FullLog.writeline Now
FullLog.Writeline “Adding the mobile user certificate to the following users:”
FullLog.writeline String(75, “-“)

‘Loop through the result set
Do While NOT rs.EOF
Set oGroup = GetObject(rs.fields(0))
groupDN = oGroup.distinguishedName
‘Publish the certificate to each member of the group
For Each Member In oGroup.Members
userCount = userCount + 1
‘Append the certificate to the user’s certificate store in Active Directory
Set UserObj = GetObject(“LDAP://” & member.distinguishedName)
UserObj.PutEx ADS_PROPERTY_APPEND, “userCertificate”, Array(ArrayEncodedCertificate)
UserObj.SetInfo
If Err.Number = 0 Then
FullLog.writeline member.distinguishedName
Else
FullLog.writeline “Unable to update user: ” & member.distinguishedName
errorCount = errorCount + 1
End If
Next
Exit Do
Loop

FullLog.writeline String(75, “=”) & vbCRLF & vbCRLF

msg = “Successfully published the certificate to ” & userCount – errorCount & ” user accounts.” & vbCRLF
msg = msg & “Review the Publish Mobile Cert.log for details.”
If errorCount > 0 Then
msg = msg & vbCRLF & vbCRLF & errorCount & ” error(s) were encountered.”
MsgBox msg, vbExclamation, “Publish Mobile Cert”
Else
MsgBox msg, vbInformation, “Publish Mobile Cert”
End If
Here’s a link to the script for those of you averse to copying and pasting.

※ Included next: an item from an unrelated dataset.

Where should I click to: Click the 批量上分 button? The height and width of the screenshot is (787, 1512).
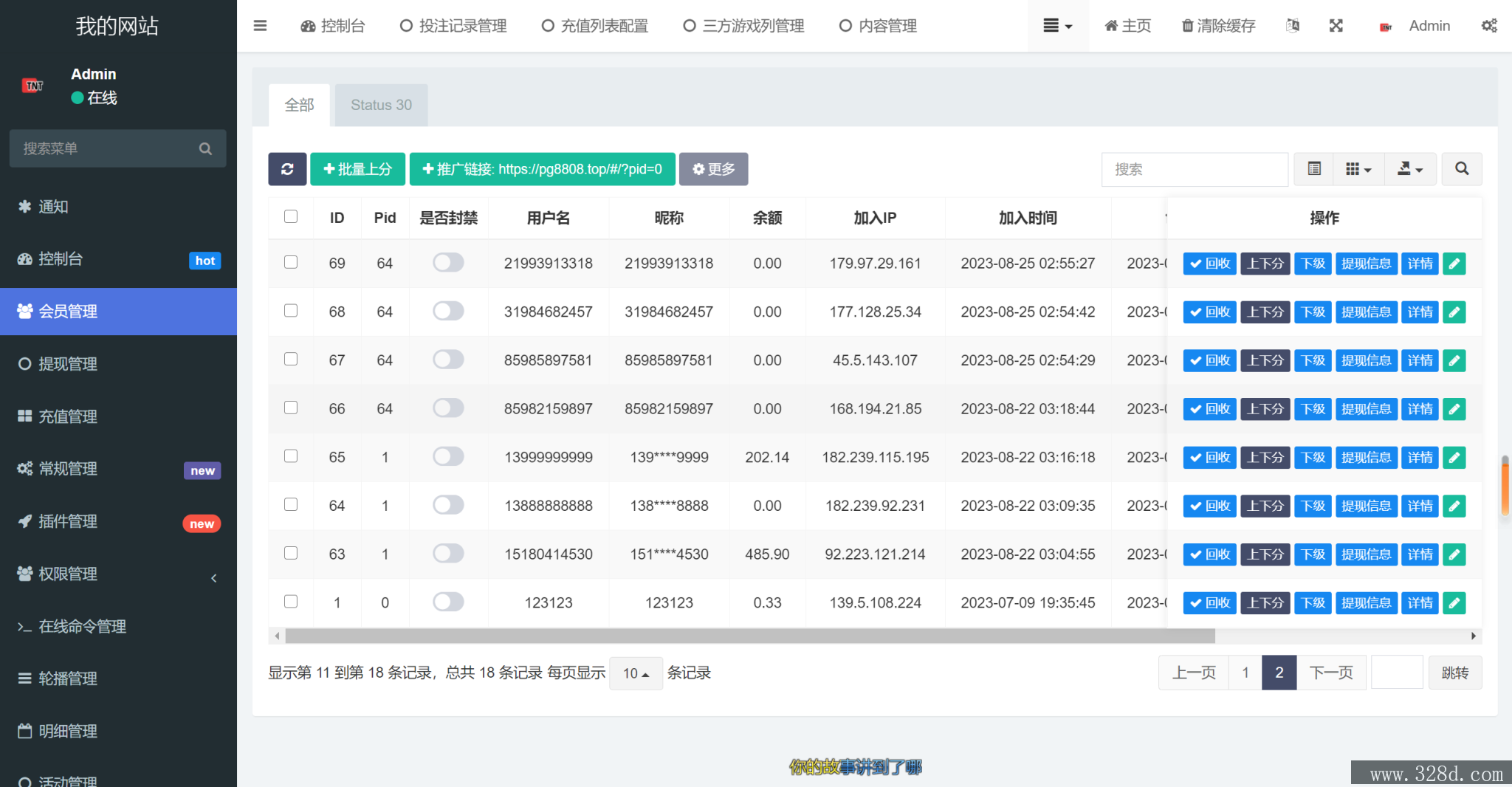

To run the script you must have rights to modify the user accounts that are members of the ActiveSync Users security group.  Simply double-click the script to run it.  The script will register CAPICOM.DLL, connect to Active Directory and search for the ActiveSync Users group, enumerate all the members of the group, and publish the ActiveSync user certificate to each user.  A log file is generated in the folder path specified in the script each time it is run.

We have now completed publishing the ActiveSync user certificate to the user accounts in Active Directory that are members of the ActiveSync Users group.



This concludes Phase 3 of my series, How to Securely Deploy iPhones with Exchange ActiveSync in the Enterprise. The next phase will cover how to create the iPhone Configuration Profile using Apple’s iPhone Configuration Utility.